Hypoxic Death & the Exit Bag Connecting the Cylinder to the Exit Bag
To use the Exit Bag with an inert gas, one needs to connect the gas cylinder to the Exit bag. Plastic tubing (standard 2-metre oxygen tubing with soft connectors oftern used in home nebulisers) is generally available from pharmacies. The tubing is tightly-fitted to the Max Dog regulator outlet, or the tail-end on the Helium flow control, then the other end put inside the Exit Bag, and firmly attached to the inside wall of the Bag using tape.
After the Death - The Affect of Inert Gas on the Body
The use of an inert gas with an Exit Bag produces no changes in the body that can be seen or found on initial inspection. However, in 2007 forensic laboratory tests were developed to establish the presence of gases like Helium or Argon in the lungs of the deceased.
In 2009, the first report of the use of these tests to determine the cause of death of an Exit member was noted. Such testing at autopsy is becoming more common. Helium and Argon can both be detected showing the death is not ‘natural’.

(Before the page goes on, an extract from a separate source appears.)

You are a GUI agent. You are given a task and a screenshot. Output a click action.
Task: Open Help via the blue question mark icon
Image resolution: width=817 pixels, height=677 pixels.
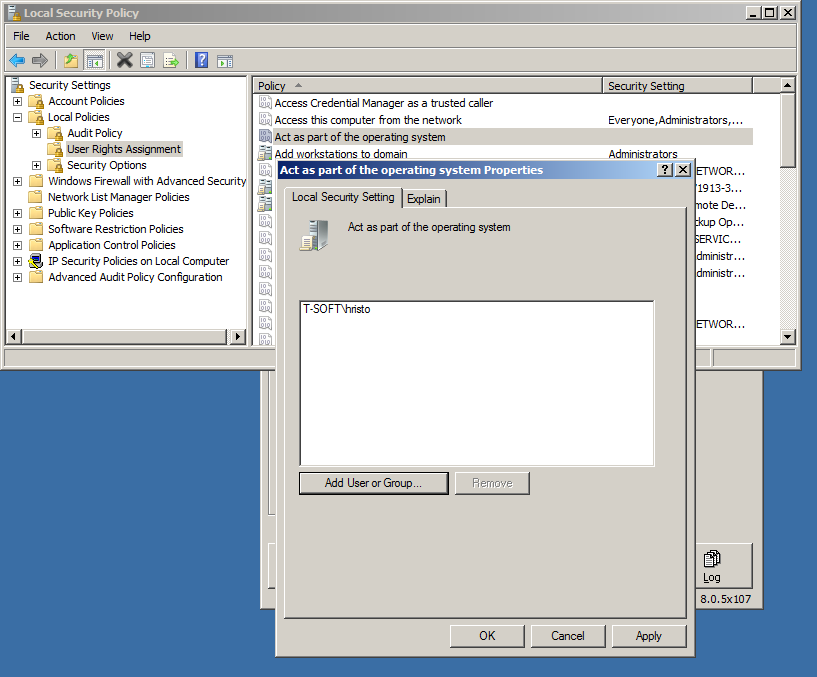(x=201, y=60)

If, however, Nitrogen is used for a hypoxic death, and if the Exit bag and tube is removed, autopsy findings will be recorded as ‘inconclusive’. The Exit Bag with Nitrogen is the only totally undetectable method of a peaceful and dignified death, even when sophisticated testing at autopsy is carried out. Note, however, in some jurisdictions, the taking-away of the equipment may constitute an offence such as ‘interfering with a corpse’ or ‘interfering with the circumstances of a death.’